Actu-Juridique : En effet, on croit souvent savoir ce qu’est la compliance, en la confondant avec la conformité, pouvez-vous expliquer ce qui les distingue ?

La conformité serait le fait pour l’entreprise de montrer qu’elle – et ceux dont elle répond – obéit à chaque prescription de toutes les réglementations qui lui sont applicables. La compliance, notion moins procédurale et plus substantielle, part de certains buts où est logée la normativité de cette nouvelle branche du droit. Ces buts sont « monumentaux », puisqu’il s’agit toujours de préserver les systèmes, de faire en sorte qu’ils demeurent à l’avenir (détection et prévention des risques systémiques), voire de construire un système meilleur, où les droits des êtres humains, menacés par les systèmes industriels et technologiques, sont au contraire accrus. Le droit de la compliance est donc à la fois plus ciblé (ce n’est pas « toute la réglementation ») et beaucoup plus ambitieux : il s’agit de construire l’avenir. C’est un droit d’action. Le juge doit y prendre sa part.

Actu-Juridique : On constate, en lisant le programme de la formation, que toutes les branches du droit sont concernées par la compliance depuis le droit des sociétés jusqu’au pénal en passant par les contrats et la responsabilité. Pouvez-vous nous donner des exemples ?

Ils abondent ! Prenons le droit des sociétés : c’est le changement de la définition de la société (le cœur même de la matière), prenant en considération la dimension sociale et environnementale, obligeant ou invitant à allier de nouveaux rapports avec les « parties prenantes », celles-là qui auront un droit processuel d’action.

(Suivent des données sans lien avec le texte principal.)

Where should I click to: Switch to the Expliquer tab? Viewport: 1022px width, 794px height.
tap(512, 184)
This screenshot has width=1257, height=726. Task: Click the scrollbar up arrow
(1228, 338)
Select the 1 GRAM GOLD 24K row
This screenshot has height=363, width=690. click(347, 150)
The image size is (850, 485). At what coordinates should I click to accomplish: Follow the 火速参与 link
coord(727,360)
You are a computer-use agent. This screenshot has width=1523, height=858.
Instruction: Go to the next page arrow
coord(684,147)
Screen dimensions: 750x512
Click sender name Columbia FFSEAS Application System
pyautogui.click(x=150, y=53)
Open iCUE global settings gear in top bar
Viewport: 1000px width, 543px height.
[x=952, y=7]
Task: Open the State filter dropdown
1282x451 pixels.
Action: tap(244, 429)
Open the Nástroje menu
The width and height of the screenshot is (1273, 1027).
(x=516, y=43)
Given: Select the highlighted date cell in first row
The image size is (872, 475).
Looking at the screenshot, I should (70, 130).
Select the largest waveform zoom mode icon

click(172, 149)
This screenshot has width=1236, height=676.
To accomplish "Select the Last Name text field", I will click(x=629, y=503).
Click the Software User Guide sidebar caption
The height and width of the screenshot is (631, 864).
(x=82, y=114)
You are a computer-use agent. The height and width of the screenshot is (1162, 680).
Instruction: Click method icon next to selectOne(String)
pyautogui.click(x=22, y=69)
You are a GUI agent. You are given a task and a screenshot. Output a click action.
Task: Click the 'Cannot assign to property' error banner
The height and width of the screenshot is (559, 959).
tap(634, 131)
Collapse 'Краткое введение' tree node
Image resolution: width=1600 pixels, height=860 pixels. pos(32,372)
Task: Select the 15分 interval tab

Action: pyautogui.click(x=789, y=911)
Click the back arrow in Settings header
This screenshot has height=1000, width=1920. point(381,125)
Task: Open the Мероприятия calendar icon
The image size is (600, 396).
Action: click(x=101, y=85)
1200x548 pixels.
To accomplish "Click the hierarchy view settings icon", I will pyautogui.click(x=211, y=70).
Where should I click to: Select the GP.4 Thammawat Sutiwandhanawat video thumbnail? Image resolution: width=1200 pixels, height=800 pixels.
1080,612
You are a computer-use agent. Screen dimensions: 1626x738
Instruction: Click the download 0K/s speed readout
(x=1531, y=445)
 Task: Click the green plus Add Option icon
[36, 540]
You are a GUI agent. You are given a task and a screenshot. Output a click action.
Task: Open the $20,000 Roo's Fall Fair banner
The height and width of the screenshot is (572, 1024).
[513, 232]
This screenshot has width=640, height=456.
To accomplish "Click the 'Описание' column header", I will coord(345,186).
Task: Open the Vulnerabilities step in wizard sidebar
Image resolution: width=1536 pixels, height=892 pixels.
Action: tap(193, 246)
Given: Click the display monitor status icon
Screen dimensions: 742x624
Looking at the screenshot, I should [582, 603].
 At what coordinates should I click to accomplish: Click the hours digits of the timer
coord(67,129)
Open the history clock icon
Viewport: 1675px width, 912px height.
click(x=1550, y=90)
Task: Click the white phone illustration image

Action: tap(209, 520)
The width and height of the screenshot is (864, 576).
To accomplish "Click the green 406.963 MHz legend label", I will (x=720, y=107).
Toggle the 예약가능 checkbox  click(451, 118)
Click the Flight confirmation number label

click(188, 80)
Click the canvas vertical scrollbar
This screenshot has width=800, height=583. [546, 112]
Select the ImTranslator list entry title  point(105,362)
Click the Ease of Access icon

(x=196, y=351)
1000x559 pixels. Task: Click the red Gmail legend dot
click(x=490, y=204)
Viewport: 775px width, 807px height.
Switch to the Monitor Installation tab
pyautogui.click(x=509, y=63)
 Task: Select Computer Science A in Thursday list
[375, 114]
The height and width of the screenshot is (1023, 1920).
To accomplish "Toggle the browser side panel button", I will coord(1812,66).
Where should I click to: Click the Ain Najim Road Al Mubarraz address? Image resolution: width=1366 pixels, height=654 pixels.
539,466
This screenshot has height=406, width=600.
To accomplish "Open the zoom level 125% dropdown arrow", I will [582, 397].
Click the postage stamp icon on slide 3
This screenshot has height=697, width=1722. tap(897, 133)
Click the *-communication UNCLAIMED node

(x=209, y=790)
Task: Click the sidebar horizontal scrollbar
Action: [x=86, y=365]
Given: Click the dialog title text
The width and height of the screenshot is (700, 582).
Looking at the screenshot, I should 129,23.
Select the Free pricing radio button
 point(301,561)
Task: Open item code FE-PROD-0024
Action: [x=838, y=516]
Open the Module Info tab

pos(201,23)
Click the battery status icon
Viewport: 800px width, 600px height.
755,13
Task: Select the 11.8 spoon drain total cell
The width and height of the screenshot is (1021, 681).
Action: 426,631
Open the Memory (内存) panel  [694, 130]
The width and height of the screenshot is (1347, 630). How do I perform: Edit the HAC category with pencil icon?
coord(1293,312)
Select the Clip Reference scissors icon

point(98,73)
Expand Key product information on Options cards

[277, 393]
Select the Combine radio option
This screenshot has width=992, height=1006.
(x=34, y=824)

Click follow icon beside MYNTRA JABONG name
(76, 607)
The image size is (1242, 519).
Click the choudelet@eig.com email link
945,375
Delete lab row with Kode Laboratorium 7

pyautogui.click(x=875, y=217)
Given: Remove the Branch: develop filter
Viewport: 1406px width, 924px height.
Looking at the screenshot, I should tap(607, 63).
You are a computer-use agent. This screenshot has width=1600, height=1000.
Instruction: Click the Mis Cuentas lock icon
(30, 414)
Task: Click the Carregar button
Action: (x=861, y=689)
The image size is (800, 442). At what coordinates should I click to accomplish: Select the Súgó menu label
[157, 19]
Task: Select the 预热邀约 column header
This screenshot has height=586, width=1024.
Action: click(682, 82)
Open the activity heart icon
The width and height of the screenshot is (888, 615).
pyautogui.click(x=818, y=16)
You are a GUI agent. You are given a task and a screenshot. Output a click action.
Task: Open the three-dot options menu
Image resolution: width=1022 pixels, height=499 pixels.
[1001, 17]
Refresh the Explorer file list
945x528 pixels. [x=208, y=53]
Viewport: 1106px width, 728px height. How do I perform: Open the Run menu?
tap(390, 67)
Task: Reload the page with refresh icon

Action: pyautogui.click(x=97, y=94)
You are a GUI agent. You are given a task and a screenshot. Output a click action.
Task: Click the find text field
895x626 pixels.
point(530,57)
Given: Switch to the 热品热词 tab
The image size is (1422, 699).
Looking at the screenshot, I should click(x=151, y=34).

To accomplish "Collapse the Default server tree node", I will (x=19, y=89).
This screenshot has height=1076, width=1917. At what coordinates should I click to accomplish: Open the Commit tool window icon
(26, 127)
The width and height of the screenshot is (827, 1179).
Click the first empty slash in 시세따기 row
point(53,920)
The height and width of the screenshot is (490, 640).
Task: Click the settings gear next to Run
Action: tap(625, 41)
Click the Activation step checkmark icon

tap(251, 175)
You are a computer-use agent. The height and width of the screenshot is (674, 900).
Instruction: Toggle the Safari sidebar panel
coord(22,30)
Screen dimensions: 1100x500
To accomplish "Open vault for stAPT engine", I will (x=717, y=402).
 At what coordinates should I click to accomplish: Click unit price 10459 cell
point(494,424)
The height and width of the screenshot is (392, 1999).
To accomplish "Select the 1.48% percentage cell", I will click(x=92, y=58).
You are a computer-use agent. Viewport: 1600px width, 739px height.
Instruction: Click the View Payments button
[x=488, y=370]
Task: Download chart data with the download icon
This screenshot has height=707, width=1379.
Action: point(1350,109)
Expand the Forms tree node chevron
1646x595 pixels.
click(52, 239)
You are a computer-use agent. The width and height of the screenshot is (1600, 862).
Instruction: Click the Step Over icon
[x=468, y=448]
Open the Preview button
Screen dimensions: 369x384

Prenons le droit pénal : il apparut historiquement en premier, les sanctions étant la partie visible de ce nouveau continent, les « peines de conformité » étant conçues pour faire changer les entreprises à l’avenir, tandis que les conventions judiciaires d’intérêt public ont bouleversé la conception même de la procédure pénale.

Prenons le droit des contrats : le phénomène est moins visible mais tout aussi important car les entreprises ont contractualisé leurs obligations légales par des « contrats de compliance » ou des « clauses de compliance ». De cela aussi le juge aura à connaître.

Prenons le droit de la responsabilité : c’est par celui-ci que le juge est en train de dessiner le droit de la compliance, à travers l’application de textes spécifiques, comme l’obligation de vigilance, ou plus généraux, comme la responsabilité des administrateurs.

Actu-Juridique : Comment se redistribuent les rôles entre les avocats, les juges et les entreprises dans cette nouvelle configuration qu’est la compliance ?

Ces trois acteurs voient leur rôle modifié parce qu’ils sont censés, chacun à leur place,  agir pour atteindre une finalité : les buts monumentaux de la compliance.

S’agissant plus particulièrement du juge, il ne s’agit plus uniquement de remplir un office cantonné au litige individuel qui lui est soumis, mais aussi de tendre à mieux comprendre et faire comprendre les enjeux systémiques qui sont en cause dans les questions liées au droit de la compliance, ainsi que prévenir et, si possible, éviter tout effet systémique indésirable ou qui irait à l’encontre des objectifs de lutte contre la corruption, la discrimination, de dérèglement climatique, etc.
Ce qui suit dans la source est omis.